### ASSIGNED TASK
Repeat the lines from the line with "Expand the Property" to the line with "Task: Click the 消除污点 menu entry" in the listing below, keeping both end lines and adding nothing.

### PROVIDED RECORDS
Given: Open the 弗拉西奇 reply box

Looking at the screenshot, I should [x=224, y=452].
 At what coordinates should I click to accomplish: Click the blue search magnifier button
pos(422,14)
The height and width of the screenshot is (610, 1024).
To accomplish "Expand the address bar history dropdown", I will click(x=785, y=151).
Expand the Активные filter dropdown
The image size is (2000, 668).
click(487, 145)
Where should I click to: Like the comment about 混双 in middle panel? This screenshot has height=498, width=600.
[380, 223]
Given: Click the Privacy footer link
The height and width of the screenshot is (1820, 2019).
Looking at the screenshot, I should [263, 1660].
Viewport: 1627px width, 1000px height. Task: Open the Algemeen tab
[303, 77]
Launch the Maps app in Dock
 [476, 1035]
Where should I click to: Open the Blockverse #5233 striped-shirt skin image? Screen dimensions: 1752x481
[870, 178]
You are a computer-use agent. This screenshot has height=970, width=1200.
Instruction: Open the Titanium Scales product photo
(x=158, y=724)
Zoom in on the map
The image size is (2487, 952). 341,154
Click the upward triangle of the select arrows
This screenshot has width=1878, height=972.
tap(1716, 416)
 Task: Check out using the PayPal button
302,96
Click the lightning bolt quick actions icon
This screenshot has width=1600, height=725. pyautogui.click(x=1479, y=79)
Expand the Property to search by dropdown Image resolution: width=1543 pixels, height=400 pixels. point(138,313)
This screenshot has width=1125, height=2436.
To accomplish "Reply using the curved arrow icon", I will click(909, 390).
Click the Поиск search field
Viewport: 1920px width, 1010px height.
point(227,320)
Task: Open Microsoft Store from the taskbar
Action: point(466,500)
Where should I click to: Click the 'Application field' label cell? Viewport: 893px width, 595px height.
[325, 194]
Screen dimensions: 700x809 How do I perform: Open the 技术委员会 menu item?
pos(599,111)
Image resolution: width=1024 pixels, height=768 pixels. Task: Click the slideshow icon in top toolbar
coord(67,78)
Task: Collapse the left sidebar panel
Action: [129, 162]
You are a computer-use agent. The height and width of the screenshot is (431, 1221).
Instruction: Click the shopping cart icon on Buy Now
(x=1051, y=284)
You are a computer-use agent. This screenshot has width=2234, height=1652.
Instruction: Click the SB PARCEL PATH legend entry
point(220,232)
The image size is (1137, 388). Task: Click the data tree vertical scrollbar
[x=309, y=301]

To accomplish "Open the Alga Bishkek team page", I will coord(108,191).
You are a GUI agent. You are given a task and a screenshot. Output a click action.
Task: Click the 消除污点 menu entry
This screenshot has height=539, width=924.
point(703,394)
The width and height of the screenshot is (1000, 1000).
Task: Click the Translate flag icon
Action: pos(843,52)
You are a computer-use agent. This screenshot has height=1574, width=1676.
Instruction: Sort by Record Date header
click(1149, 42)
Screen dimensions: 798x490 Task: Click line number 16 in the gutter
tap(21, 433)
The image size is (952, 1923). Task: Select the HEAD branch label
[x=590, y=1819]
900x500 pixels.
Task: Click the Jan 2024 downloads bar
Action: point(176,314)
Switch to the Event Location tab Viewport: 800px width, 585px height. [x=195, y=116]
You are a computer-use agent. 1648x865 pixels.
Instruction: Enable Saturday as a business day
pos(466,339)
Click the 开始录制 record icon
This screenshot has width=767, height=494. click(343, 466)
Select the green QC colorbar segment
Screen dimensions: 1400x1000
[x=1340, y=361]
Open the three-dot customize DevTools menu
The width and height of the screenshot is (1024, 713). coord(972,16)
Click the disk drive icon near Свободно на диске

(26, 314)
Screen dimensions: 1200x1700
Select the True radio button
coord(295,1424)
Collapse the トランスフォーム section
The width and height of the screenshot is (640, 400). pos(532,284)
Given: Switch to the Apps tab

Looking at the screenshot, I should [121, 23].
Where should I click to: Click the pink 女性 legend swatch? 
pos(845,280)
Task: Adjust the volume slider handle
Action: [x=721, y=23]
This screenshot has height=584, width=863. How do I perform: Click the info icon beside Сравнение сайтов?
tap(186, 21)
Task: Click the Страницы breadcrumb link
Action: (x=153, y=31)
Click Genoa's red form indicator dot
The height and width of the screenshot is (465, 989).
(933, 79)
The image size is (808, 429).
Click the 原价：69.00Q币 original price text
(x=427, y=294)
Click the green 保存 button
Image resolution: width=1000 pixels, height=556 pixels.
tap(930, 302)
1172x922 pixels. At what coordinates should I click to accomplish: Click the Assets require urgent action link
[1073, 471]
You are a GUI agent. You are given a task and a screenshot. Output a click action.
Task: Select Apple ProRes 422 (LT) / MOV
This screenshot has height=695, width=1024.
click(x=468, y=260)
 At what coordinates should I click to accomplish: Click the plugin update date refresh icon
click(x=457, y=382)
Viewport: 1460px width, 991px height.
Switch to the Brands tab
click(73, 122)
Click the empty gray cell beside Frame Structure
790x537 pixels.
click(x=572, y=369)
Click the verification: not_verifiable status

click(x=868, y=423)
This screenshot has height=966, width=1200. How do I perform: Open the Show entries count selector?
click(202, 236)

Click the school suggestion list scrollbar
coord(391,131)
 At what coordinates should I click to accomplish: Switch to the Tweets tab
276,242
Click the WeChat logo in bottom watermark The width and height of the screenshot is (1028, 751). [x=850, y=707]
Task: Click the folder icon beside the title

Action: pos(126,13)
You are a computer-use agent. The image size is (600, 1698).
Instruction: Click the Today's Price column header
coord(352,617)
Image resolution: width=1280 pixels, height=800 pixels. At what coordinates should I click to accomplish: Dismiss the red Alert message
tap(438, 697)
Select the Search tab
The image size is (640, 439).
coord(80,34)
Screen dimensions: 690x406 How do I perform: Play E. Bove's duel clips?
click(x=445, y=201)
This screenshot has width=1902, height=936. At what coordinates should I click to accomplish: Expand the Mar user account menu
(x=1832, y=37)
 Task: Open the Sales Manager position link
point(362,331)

### ANSWER SPACE
Expand the Property to search by dropdown Image resolution: width=1543 pixels, height=400 pixels. point(138,313)
This screenshot has width=1125, height=2436.
To accomplish "Reply using the curved arrow icon", I will click(909, 390).
Click the Поиск search field
Viewport: 1920px width, 1010px height.
point(227,320)
Task: Open Microsoft Store from the taskbar
Action: point(466,500)
Where should I click to: Click the 'Application field' label cell? Viewport: 893px width, 595px height.
[325, 194]
Screen dimensions: 700x809 How do I perform: Open the 技术委员会 menu item?
pos(599,111)
Image resolution: width=1024 pixels, height=768 pixels. Task: Click the slideshow icon in top toolbar
coord(67,78)
Task: Collapse the left sidebar panel
Action: [129, 162]
You are a computer-use agent. The height and width of the screenshot is (431, 1221).
Instruction: Click the shopping cart icon on Buy Now
(x=1051, y=284)
You are a computer-use agent. This screenshot has width=2234, height=1652.
Instruction: Click the SB PARCEL PATH legend entry
point(220,232)
The image size is (1137, 388). Task: Click the data tree vertical scrollbar
[x=309, y=301]

To accomplish "Open the Alga Bishkek team page", I will coord(108,191).
You are a GUI agent. You are given a task and a screenshot. Output a click action.
Task: Click the 消除污点 menu entry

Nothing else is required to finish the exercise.